The processing below will add these *EXP columns’ information to the proper CROPDMG or PROPDMG columns and then eliminate the *EXP columns entirely. Note that in the R-code below, I am allowing missing *EXP values to be replaced by ‘~’, which is my own tag to multiply by 1, similar to ‘+’. This was done so that I would not be mislabelling points that previously had no label or adding data that was not originally present.
## First, I'll define these conversions as two vectors:
## tags & their corresponding values
EXPVals <- c(0, 0, 1, 1,
rep(10,9),
100, 100,
1000, 1000,
1000000, 1000000,
1000000000, 1000000000)
EXPTags <- c('?', '-', '+', '~', #note my '~'
as.character(0:8),
'h', 'H',
'k', 'K',
'm', 'M',
'b', 'B')
## For both CROPDMG and PROPDMG,
## I want to treat every *two* entries (*DMG and *DMGEXP)
## as a *single* entry for mathematic clarity.
## Thus, I'm making a function that takes in a string (character) containing both:
## example: "2;h"==200, "53;NA"==53
EvaluateDMG <- function(CombinedDMGString){
DMGVector = unlist(strsplit(CombinedDMGString,split = ';')) #will make strings later
if (length(DMGVector)==1){
DMGVector[2] <- '~'
}
if (!(DMGVector[2] %in% EXPTags)){
stop(paste('DMGVector[2] needs to be in EXPTags! The following was not:',DMGVector[2]))
}
return(as.numeric(DMGVector[1]) * EXPVals[EXPTags==DMGVector[2]])
}This function is then applied to the CROPDMG, CROPDMGEXP, PROPDMG, and PROPDMGEXP columns.
## Here, mapply is used to combine 2 columns (at a time) into one,
## filled with strings in *preparation* for EvaluateDMG
## For example, if StormData$CROPDMGEXP[1]=='h' & StormData$CROPDMG[1]==2,
## then StormData$CROPDMG would be replaced such that StormData$CROPDMG[1]=='2;h'
StormData$CROPDMG <- mapply(paste,
StormData$CROPDMG,
StormData$CROPDMGEXP,
sep = ';',
USE.NAMES = FALSE)
StormData$PROPDMG <- mapply(paste,
StormData$PROPDMG,
StormData$PROPDMGEXP,
sep = ';',
USE.NAMES = FALSE)
## Get rid of excess columns (CROPDMGEXP and PROPDMGEXP)
StormData <- StormData[,c('EVTYPE',
'FATALITIES', 'INJURIES',
'PROPDMG', 'CROPDMG')]
## apply EvaluateDMG to the CROPDMG and PROPDMG columns
StormData$CROPDMG <- sapply(StormData$CROPDMG,
EvaluateDMG,
USE.NAMES = FALSE)
StormData$PROPDMG <- sapply(StormData$PROPDMG,
EvaluateDMG,
USE.NAMES = FALSE)
dim(StormData)## [1] 902297 5StormData should now be significantly smaller, cleaned, and ready for analysis.
Data Analysis
From the data we have, there are a few combinations that can help us compare things between the 985 types of events present in the dataframe:
- Injuries vs. Fatalities
- CropDamage vs. PropertyDamage
- Totals vs. Averages (“Over 60 years” vs. “Per each occurence”)

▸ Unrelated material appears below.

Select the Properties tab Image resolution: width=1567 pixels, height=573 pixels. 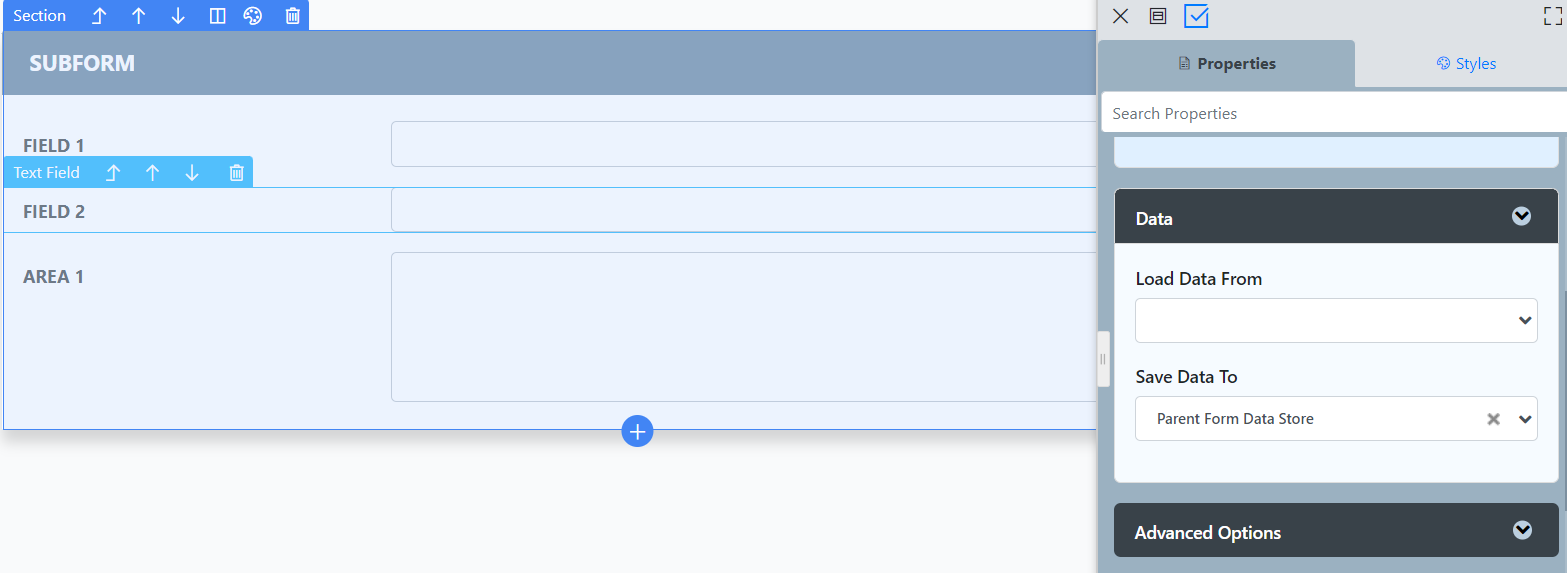click(1227, 64)
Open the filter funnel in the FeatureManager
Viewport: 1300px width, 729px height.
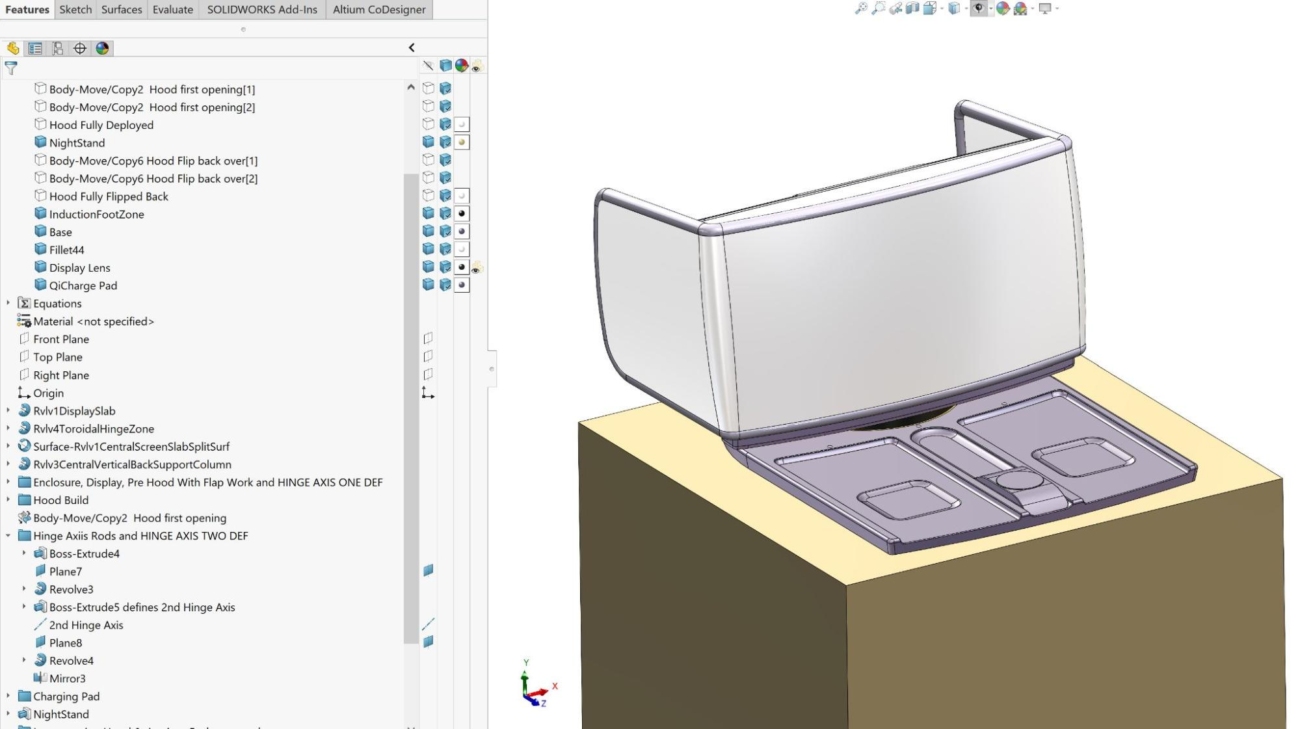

The last combination of values will be important when judging the impact of a single occurence of any type of event. By doing this, we are enabling ourselves to identify both common, high-in-total and rare, extremely harmful events. This type of analysis (Totals vs Average) will only be covered in the final plot, inside the section “Stats Per Occurence”.
Identifying Influential Events
To find the most influential types of events, we will want to find outliers that have high values, compared to other events.
We’ll be able to sum and average by EVTYPE via aggregate(). Furthermore, once averages and totals have been created, I will identify and label all of the outliers per each category. Here, a category is defined as any combination of storm measurement (Injuries/Fatalities/CropDMG/PropDMG) and measurement type (Total/Average). As can be seen below, outliers will be defined as any event with a value that is within the 95th exclusive percentile of the positive numbers within its category.
It is important to note that I only choose positive numbers because we have already totalled and averaged our numbers. This way, I simply don’t include irrelevent events. For example, we wouldn’t want an event like “Perfect Weather”, with zero total fatalities, to count in our fatality distribution. One could argue that such an event should not be considered among fatal-events.
## aggregate for all totals and means
Totals <- aggregate(. ~ EVTYPE, StormData, sum, na.rm=TRUE)
Averages <- aggregate(. ~ EVTYPE, StormData, mean, na.rm=TRUE)
## Each of these should be significantly smaller than StormData
dim(StormData); dim(Totals); dim(Averages)## [1] 902297 5## [1] 985 5## [1] 985 5## to find quantiles PER measurement PER measurement type (avg or tot),
## we should reshape Totals and Averages into skinny dataframes
## and NOT merge the two dataframes until after labeling everything.
## furthermore, we will be labeling based on *subsets* of these skinny dataframes
Totals <- melt(Totals, id.vars='EVTYPE', measure.vars=c('INJURIES','FATALITIES',
'CROPDMG','PROPDMG'))
Averages <- melt(Averages, id.vars='EVTYPE', measure.vars=c('INJURIES','FATALITIES',
'CROPDMG','PROPDMG'))
## we can use aggregate to get the quantiles as well!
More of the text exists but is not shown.